Claim: At any given point during the algorithm's execution, consider the set of group boundaries that it has observed. Exactly one consecutive pair is at odd distance, and the odd group lies between them.
Proof: Every other consecutive pair bounds only even groups. //
Define the odd-length subsequence bounded by the special consecutive pair to be the relevant subsequence.
Claim: No group boundary in the interior of the relevant subsequence is uniquely determined. If there is at least one such boundary, then the identity of the odd group is not uniquely determined.
Proof: Without loss of generality, assume that each memory location not in the relevant subsequence has been probed and that each segment contained in the relevant subsequence has exactly one location that has not been probed. Suppose that the jth group boundary (call it B) lies in the interior of the relevant subsequence. By hypothesis, the probes to xj determine B's location up to two consecutive possibilities. We call the one at odd distance from the left observed boundary odd-left and the other odd-right. For both possibilities, we work left to right and fix the location of every remaining interior group boundary so that the group to its left is even. (We can do this because they each have two consecutive possibilities as well.) If B is at odd-left, then the group to its left is the unique odd group. If B is at odd-right, then the last group in the relevant subsequence is the unique odd group. Both are valid inputs, so the algorithm has uniquely determined neither the location of B nor the odd group. //
Example:
Observed group boundaries; relevant subsequence marked by […]
[ ] |
0 0 Y 1 1 Z 2 3 3
| | | |
Segment boundaries
Possibility #1: Y=0, Z=2
Possibility #2: Y=1, Z=2
Possibility #3: Y=1, Z=1
As a consequence of this claim, the algorithm, regardless of how it works, must narrow the relevant subsequence to one group. By definition, it therefore must observe some group boundaries. The adversary now has the simple task of keeping open as many possibilities as it can.

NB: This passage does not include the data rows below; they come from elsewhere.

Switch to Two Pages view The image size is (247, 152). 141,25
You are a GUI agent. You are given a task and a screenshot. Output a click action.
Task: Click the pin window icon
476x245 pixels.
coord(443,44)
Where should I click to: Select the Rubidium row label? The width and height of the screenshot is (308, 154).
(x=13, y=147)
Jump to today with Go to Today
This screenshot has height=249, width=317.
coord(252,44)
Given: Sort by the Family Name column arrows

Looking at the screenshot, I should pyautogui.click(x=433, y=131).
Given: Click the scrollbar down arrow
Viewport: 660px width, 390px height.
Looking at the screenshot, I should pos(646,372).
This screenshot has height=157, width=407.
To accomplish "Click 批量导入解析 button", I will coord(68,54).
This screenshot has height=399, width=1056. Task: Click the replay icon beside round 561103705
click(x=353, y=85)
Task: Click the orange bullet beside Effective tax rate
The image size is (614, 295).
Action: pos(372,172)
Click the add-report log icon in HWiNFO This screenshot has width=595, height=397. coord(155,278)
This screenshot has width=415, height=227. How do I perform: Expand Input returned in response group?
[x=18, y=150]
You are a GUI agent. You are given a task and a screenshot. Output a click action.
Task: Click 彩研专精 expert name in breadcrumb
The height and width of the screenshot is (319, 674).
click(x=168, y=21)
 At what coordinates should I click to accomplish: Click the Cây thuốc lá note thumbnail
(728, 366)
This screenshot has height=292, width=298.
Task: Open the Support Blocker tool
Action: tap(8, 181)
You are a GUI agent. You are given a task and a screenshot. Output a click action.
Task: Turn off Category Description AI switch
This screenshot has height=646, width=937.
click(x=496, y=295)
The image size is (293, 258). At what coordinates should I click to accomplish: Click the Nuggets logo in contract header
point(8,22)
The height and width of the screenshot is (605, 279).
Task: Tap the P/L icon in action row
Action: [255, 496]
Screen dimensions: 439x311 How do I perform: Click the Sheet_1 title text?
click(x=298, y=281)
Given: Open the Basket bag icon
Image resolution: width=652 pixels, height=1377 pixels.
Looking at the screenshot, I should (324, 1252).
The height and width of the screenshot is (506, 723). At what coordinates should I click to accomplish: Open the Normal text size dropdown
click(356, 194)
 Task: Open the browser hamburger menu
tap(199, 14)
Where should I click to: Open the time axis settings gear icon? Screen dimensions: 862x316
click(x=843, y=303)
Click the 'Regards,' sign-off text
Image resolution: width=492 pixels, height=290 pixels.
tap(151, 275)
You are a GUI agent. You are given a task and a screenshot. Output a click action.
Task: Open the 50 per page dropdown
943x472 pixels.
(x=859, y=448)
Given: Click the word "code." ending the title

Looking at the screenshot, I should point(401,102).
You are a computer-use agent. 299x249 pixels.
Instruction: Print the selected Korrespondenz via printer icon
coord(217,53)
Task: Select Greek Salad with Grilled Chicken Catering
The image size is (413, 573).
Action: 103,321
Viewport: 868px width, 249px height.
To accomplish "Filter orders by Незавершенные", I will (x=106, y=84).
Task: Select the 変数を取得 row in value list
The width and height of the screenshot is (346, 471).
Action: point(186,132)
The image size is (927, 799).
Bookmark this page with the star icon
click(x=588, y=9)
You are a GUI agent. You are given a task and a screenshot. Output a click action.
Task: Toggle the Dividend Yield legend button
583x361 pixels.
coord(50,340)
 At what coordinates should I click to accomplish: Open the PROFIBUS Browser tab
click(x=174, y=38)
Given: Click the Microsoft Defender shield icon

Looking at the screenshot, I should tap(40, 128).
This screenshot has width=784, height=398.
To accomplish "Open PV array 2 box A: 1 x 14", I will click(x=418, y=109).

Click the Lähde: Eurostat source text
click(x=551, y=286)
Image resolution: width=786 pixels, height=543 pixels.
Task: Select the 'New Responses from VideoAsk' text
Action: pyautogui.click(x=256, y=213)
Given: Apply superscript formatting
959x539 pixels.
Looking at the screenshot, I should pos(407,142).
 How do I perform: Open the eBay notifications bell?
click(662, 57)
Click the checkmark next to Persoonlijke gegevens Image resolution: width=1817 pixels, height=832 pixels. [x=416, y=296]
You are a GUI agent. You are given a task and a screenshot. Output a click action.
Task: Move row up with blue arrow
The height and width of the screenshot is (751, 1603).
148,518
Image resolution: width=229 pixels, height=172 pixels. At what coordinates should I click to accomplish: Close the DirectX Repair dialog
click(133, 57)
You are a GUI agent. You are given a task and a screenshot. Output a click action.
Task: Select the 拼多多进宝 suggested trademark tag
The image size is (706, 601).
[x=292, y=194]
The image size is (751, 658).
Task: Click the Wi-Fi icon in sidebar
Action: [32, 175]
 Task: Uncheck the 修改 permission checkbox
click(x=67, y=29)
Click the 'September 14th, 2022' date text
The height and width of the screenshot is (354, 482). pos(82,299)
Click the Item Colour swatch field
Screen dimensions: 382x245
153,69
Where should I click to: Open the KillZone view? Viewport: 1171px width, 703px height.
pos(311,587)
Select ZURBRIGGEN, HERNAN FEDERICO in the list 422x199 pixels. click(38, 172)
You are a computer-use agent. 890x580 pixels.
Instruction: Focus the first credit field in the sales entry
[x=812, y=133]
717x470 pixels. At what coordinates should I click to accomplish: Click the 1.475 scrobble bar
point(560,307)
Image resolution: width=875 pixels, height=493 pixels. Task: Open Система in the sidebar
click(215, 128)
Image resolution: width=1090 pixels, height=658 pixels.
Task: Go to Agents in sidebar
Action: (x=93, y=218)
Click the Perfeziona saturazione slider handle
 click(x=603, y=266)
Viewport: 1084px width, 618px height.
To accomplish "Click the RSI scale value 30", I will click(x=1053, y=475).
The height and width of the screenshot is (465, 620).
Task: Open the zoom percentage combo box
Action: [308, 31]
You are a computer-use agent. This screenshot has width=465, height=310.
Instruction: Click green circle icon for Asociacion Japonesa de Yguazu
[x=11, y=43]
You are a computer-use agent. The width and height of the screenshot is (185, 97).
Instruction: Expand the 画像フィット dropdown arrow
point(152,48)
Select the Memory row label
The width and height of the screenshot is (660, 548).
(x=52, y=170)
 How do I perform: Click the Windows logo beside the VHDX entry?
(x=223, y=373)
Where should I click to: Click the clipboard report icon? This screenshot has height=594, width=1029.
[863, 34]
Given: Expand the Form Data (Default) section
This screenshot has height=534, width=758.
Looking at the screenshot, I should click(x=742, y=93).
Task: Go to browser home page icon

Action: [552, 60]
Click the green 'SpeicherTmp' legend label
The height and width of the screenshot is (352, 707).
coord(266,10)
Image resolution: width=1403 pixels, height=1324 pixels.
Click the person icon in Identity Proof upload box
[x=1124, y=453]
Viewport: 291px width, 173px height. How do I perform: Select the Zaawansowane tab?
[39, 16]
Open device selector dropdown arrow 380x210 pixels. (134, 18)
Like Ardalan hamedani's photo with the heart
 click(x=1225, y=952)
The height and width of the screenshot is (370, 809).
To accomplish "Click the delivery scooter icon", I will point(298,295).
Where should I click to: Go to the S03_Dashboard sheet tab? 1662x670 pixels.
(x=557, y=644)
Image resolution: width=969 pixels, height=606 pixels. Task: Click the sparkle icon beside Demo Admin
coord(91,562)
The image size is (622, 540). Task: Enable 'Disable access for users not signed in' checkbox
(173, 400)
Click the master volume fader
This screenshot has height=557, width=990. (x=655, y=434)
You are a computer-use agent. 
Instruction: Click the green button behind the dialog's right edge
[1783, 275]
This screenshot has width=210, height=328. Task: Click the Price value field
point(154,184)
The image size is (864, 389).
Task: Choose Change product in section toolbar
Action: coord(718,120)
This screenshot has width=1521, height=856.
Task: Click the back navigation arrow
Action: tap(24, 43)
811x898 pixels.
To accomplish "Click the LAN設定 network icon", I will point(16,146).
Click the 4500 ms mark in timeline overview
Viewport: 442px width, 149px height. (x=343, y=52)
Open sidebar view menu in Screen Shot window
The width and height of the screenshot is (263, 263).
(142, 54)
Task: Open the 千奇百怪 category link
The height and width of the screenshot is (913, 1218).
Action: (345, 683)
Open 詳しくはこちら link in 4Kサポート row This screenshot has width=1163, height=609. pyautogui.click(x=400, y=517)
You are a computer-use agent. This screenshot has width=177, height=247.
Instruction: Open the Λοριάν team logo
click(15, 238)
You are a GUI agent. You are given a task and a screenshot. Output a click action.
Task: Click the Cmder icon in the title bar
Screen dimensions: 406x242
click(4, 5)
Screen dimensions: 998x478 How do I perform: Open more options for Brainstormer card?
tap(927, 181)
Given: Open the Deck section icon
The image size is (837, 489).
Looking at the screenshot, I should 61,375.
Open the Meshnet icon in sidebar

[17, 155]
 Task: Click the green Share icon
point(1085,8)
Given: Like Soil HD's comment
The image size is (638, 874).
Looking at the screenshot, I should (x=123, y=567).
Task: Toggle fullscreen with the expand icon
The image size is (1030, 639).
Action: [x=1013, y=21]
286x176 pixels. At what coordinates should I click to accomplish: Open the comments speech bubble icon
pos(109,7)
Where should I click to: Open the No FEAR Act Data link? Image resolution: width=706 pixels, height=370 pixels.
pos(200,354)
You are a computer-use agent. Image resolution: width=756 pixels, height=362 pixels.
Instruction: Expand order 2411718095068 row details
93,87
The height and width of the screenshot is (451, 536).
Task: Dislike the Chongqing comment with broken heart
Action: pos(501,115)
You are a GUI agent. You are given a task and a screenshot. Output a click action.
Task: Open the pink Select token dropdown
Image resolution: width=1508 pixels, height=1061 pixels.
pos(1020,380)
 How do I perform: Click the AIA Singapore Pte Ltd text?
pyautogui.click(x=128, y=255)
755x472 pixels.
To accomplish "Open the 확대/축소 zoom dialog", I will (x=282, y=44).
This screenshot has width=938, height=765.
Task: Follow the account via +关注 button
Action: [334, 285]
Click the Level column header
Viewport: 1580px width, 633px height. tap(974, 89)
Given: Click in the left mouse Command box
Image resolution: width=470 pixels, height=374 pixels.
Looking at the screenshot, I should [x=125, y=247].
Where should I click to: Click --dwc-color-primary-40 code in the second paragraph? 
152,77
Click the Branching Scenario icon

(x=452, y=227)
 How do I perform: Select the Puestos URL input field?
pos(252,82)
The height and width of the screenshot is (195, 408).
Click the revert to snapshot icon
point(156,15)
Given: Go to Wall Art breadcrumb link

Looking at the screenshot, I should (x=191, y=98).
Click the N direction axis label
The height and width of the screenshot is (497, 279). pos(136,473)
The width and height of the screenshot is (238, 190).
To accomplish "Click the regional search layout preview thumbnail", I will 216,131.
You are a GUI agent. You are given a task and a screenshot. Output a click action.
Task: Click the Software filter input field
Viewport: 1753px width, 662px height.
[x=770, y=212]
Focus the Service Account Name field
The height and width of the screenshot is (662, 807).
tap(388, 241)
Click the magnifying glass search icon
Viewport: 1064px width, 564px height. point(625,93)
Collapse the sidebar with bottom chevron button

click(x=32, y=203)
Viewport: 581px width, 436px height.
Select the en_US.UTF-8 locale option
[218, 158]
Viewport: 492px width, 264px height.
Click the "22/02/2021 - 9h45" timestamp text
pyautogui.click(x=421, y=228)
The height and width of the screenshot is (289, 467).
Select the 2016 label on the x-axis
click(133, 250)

At any given point during the algorithm's execution, the adversary is internally committed to one possibility for each memory location outside of the relevant subsequence. At the beginning, the relevant subsequence is the entire input, so there are no initial commitments. Whenever the algorithm probes an uncommitted location of xj, the adversary must commit to one of two values: j - 1, or j. If it can avoid letting the jth boundary be observed, it chooses a value that leaves at least half of the remaining possibilities (with respect to observation). Otherwise, it chooses so as to keep at least half of the groups in the relevant interval and commits values for the others.
In this way, the adversary forces the algorithm to observe at least log2 (k + 1) group boundaries, and in observing the jth group boundary, the algorithm is forced to make at least log2 (k + 1) probes.
Extensions:
This result extends straightforwardly to randomized algorithms by randomizing the input, replacing "at best halved" (from the algorithm's point of view) with "at best halved in expectation", and applying standard concentration inequalities.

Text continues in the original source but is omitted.